(WHAT TO DO) The output consists only of the lines from the one with "Click the shield icon in the sidebar" through the end of the records, each printed exactly, and contains no pictures.

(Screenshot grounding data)
__________

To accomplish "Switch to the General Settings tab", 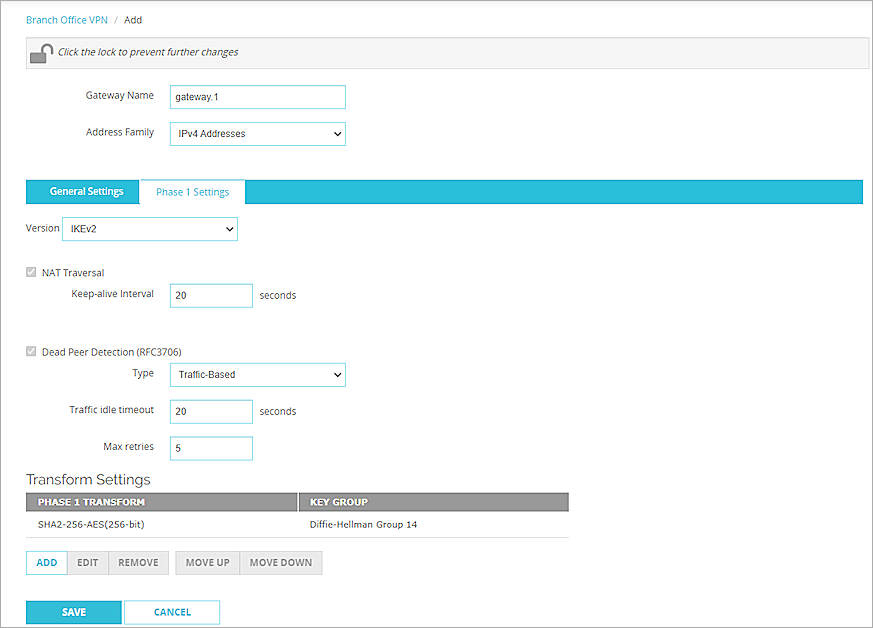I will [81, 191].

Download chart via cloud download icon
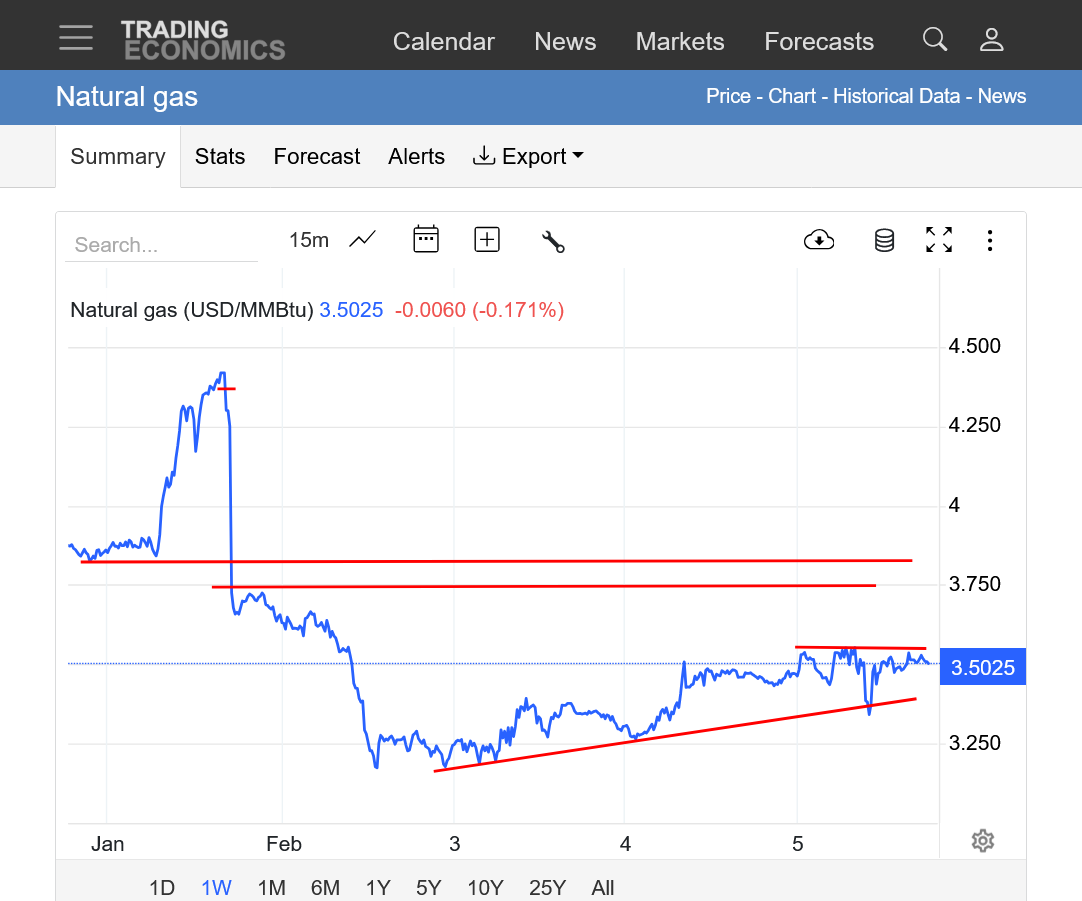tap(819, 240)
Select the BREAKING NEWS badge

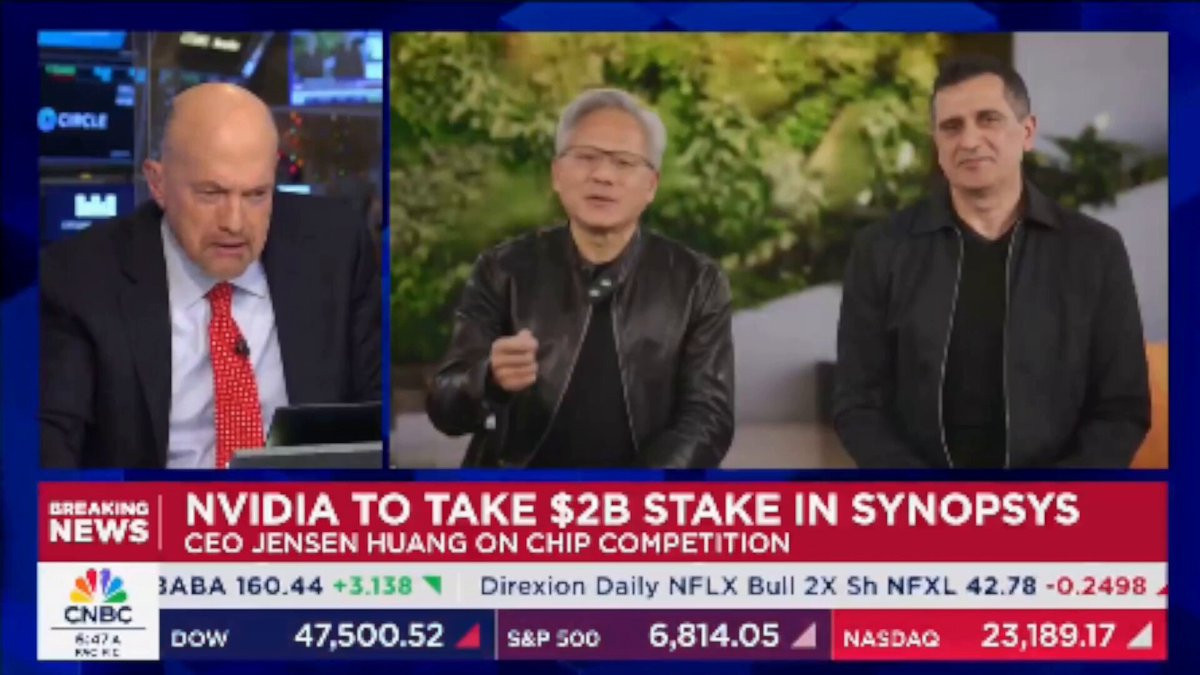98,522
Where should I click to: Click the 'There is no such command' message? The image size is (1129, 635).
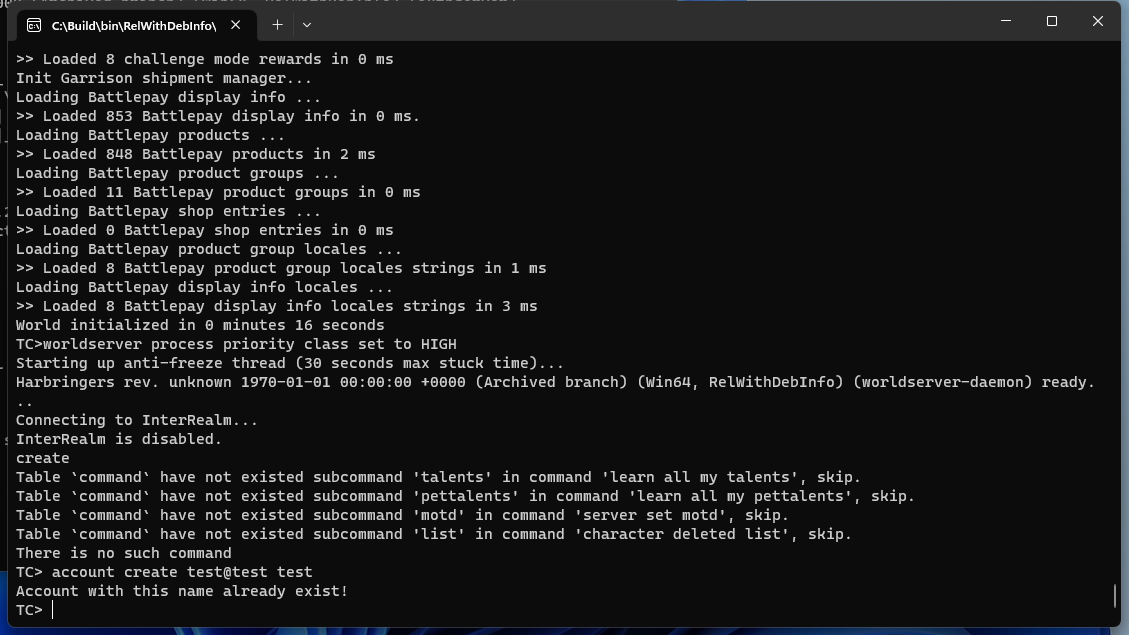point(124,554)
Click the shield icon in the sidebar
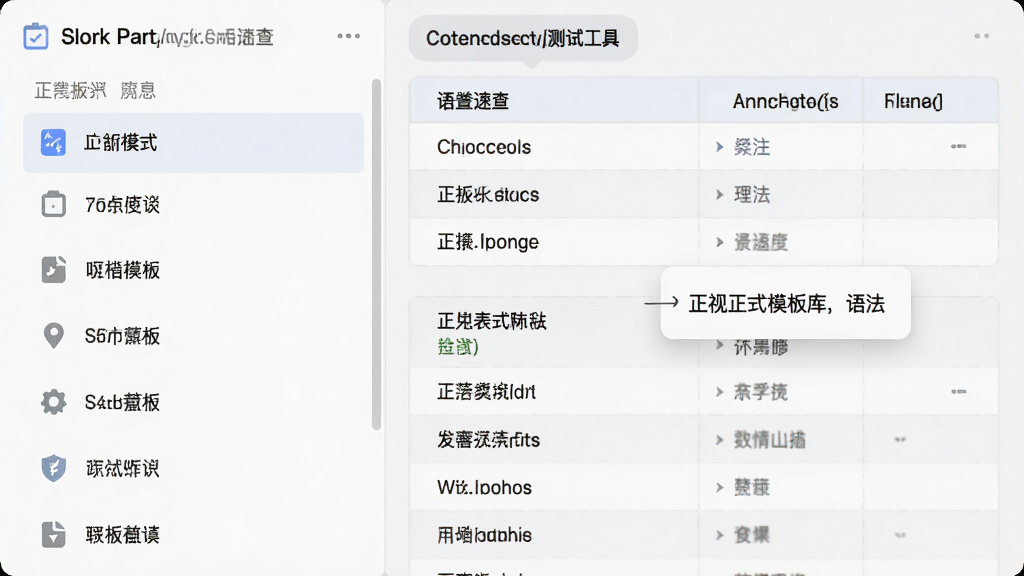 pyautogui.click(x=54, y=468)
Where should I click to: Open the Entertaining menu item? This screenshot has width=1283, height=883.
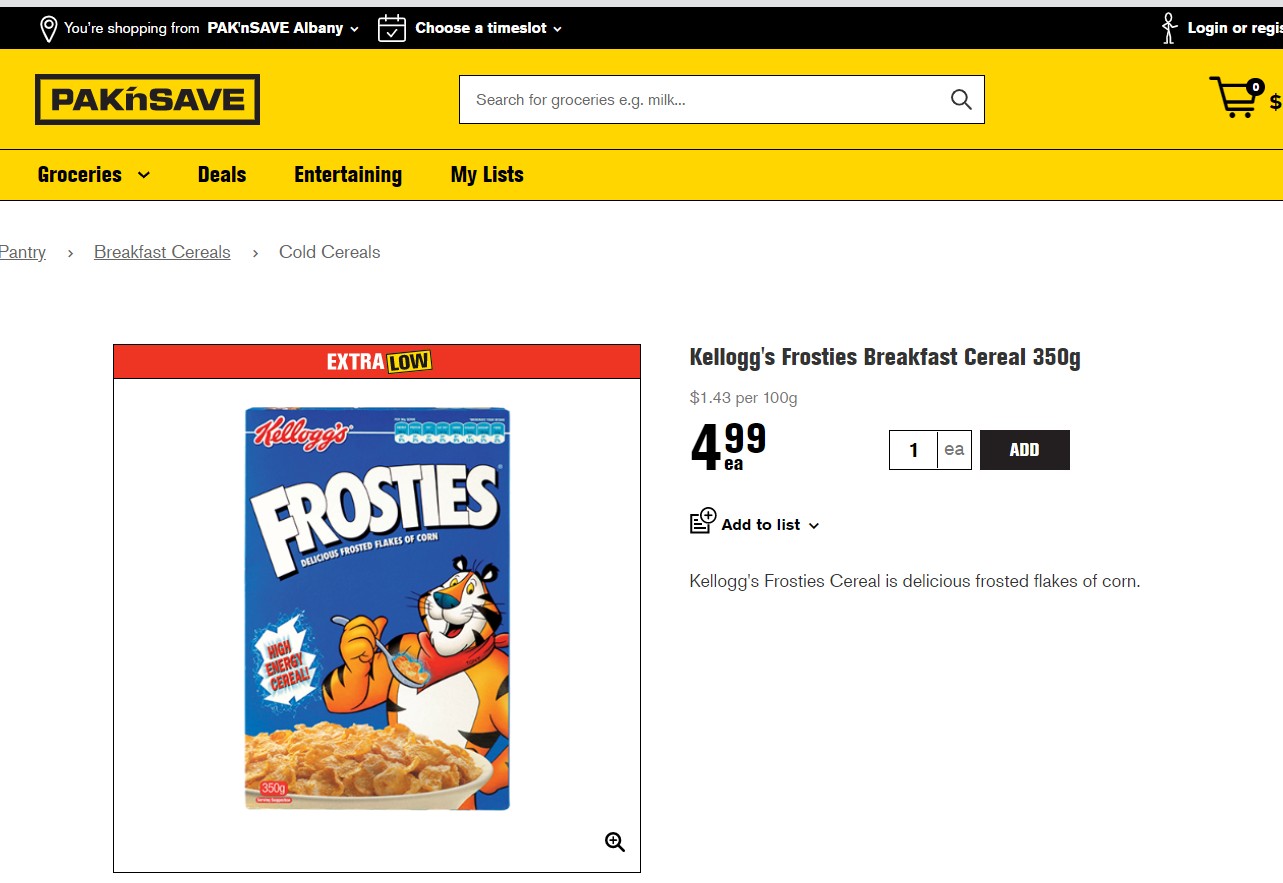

__________

(SOLUTION TO THE EXERCISE)
Click the shield icon in the sidebar
 pyautogui.click(x=54, y=468)
Where should I click to: Open the Entertaining menu item? This screenshot has width=1283, height=883.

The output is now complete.